== Segment start ==
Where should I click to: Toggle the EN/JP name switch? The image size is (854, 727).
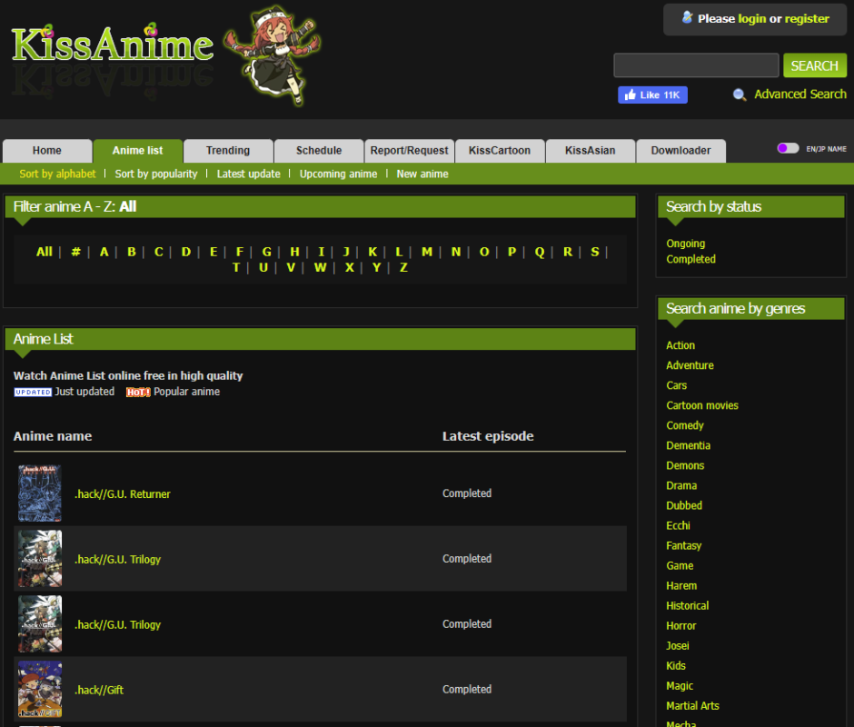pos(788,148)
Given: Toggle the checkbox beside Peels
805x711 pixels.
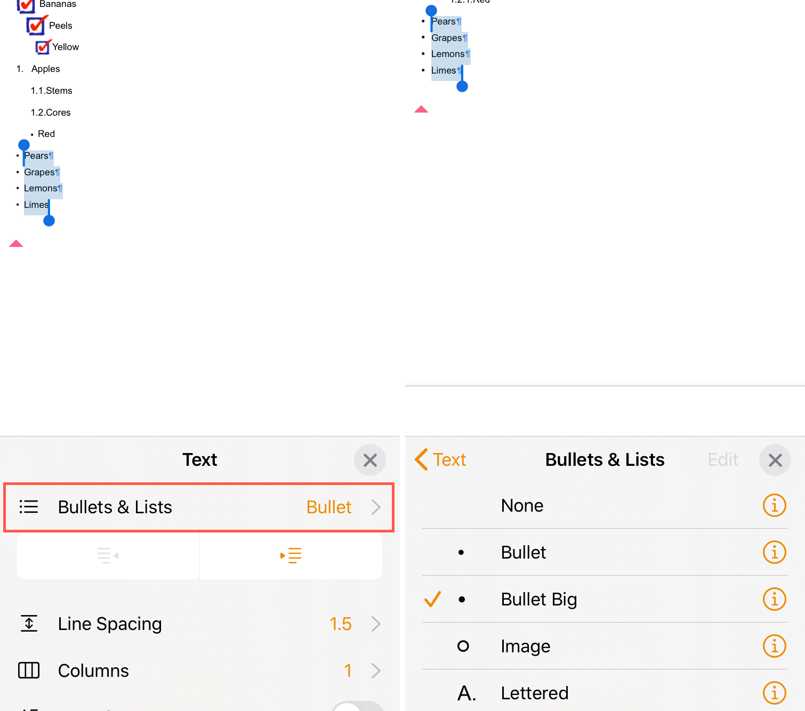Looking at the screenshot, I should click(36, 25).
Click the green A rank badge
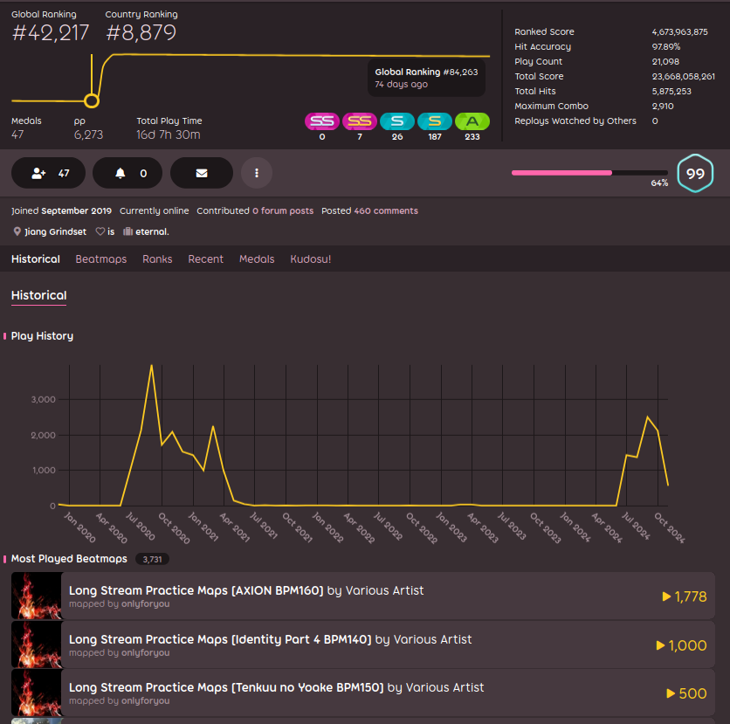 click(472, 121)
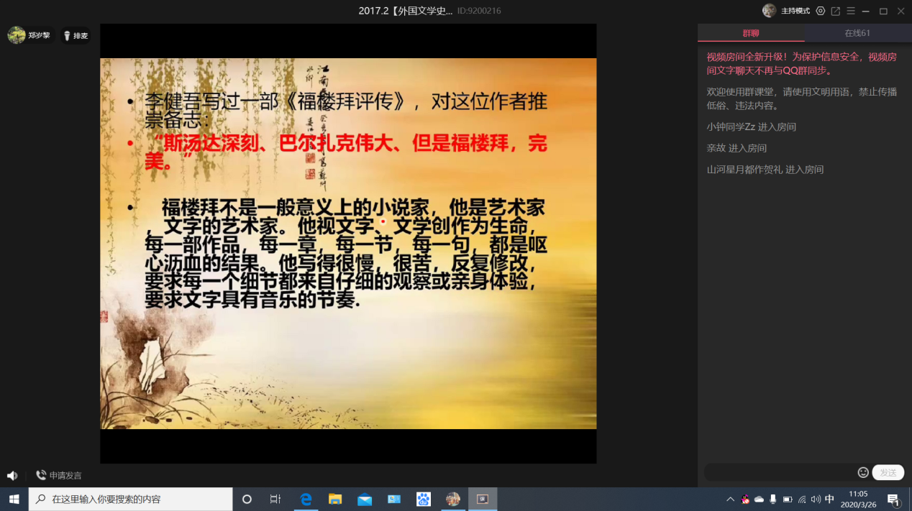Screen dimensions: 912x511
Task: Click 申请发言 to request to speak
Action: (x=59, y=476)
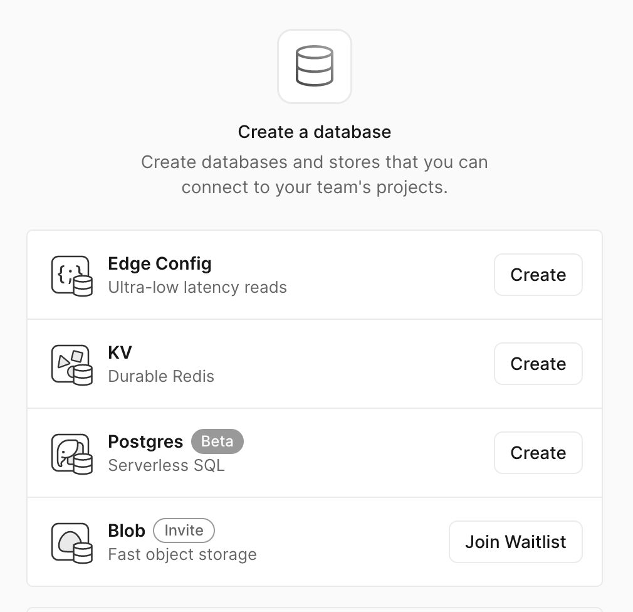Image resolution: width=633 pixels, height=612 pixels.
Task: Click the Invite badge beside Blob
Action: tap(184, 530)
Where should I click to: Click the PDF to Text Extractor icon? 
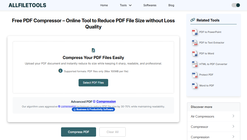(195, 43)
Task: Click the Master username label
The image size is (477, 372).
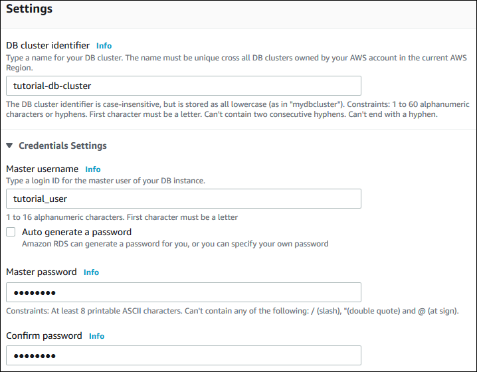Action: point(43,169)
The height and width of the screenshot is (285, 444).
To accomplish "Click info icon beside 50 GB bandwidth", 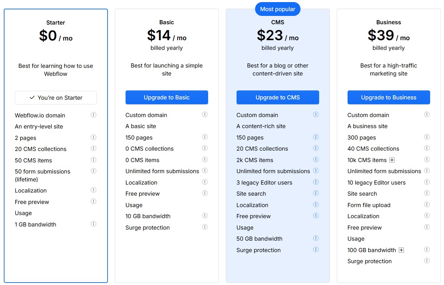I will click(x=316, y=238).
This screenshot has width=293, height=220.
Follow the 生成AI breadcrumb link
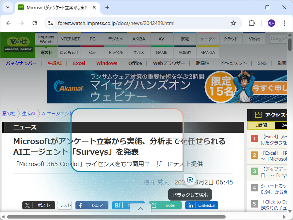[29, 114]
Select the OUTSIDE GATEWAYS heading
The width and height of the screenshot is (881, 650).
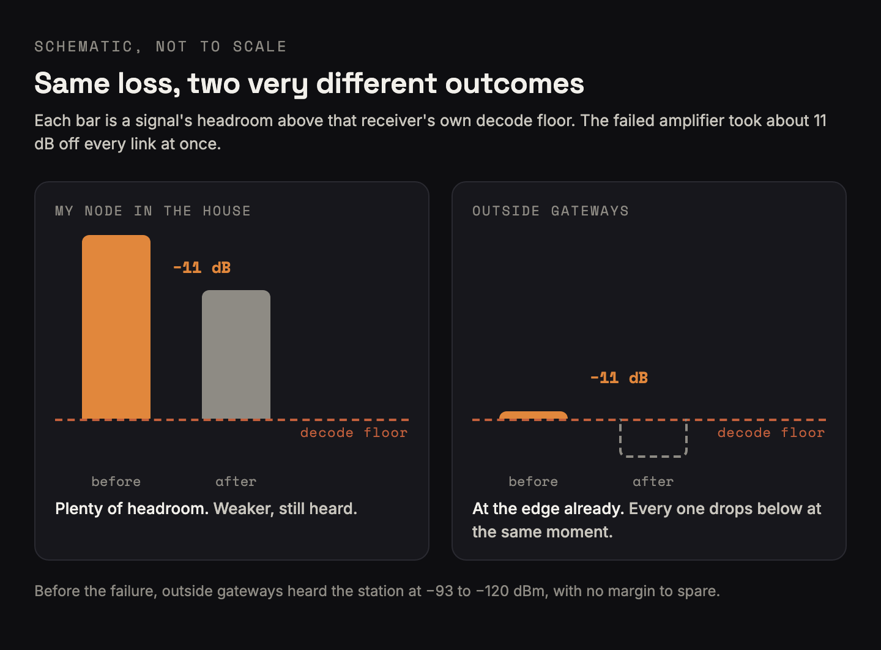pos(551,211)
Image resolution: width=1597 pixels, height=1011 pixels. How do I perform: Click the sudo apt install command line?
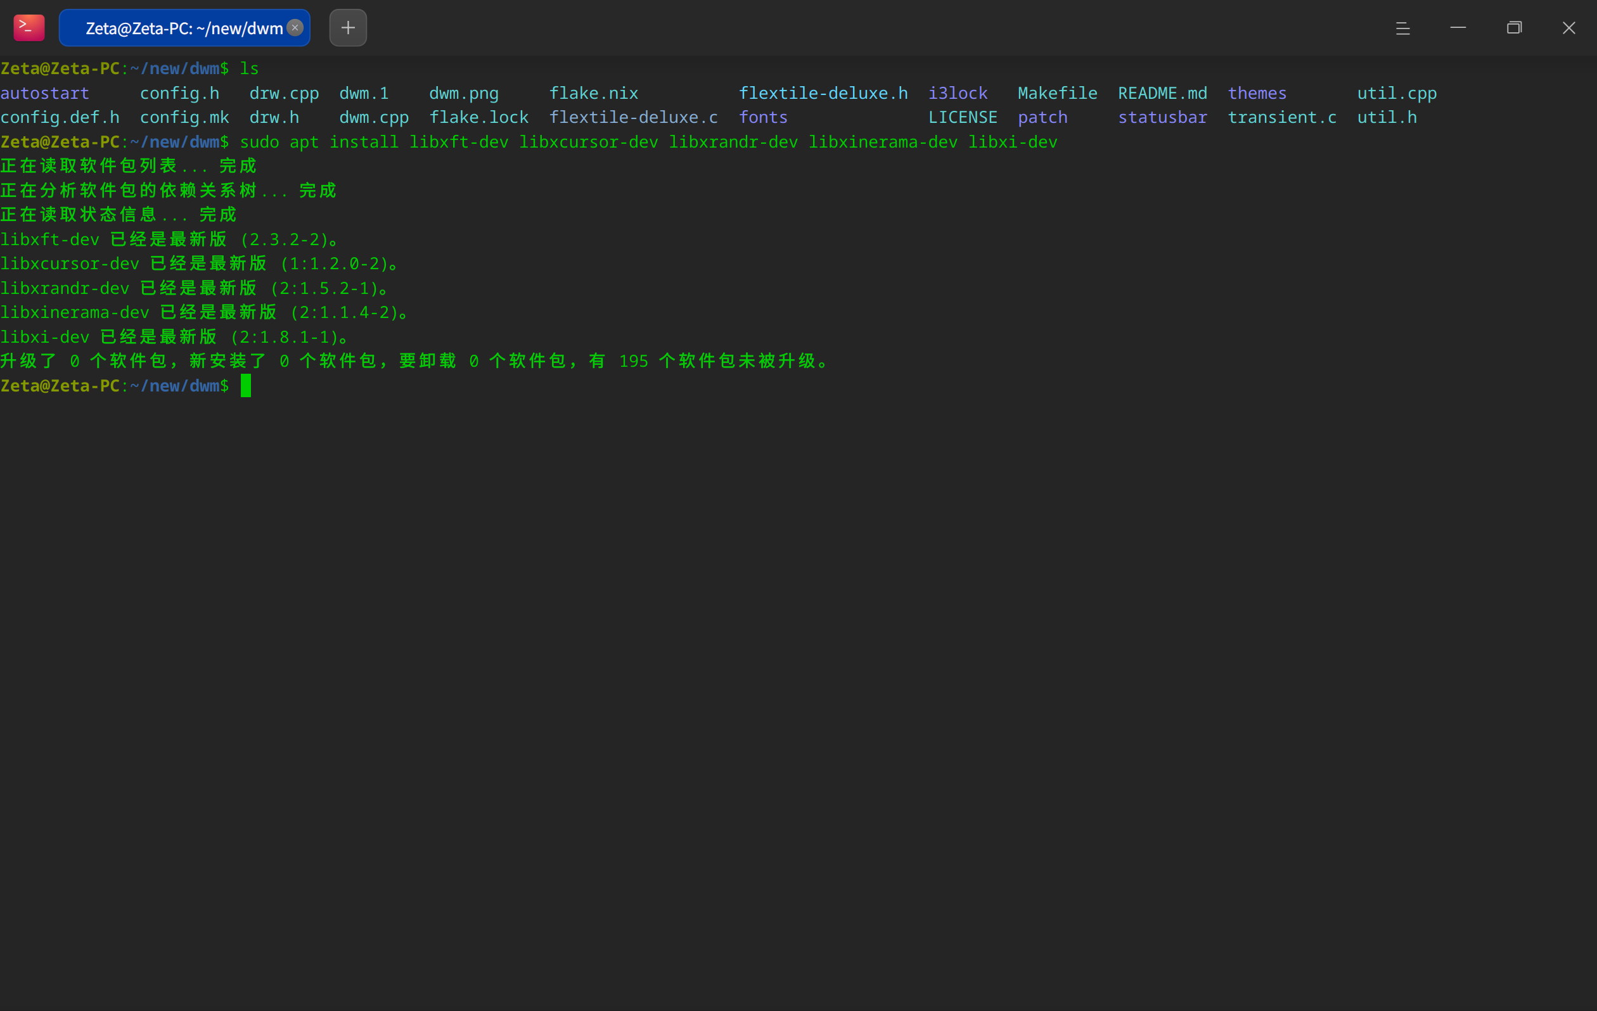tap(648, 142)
== Segment end ==
Write the lines out again exactly, beginning at the one containing "This screenshot has width=293, height=220." and ending with the last line of the entries, but without any pictures.

This screenshot has width=293, height=220.
Follow the 生成AI breadcrumb link
[29, 114]
Select the OUTSIDE GATEWAYS heading
The width and height of the screenshot is (881, 650).
pos(551,211)
Image resolution: width=1597 pixels, height=1011 pixels. How do I perform: Click the sudo apt install command line?
tap(648, 142)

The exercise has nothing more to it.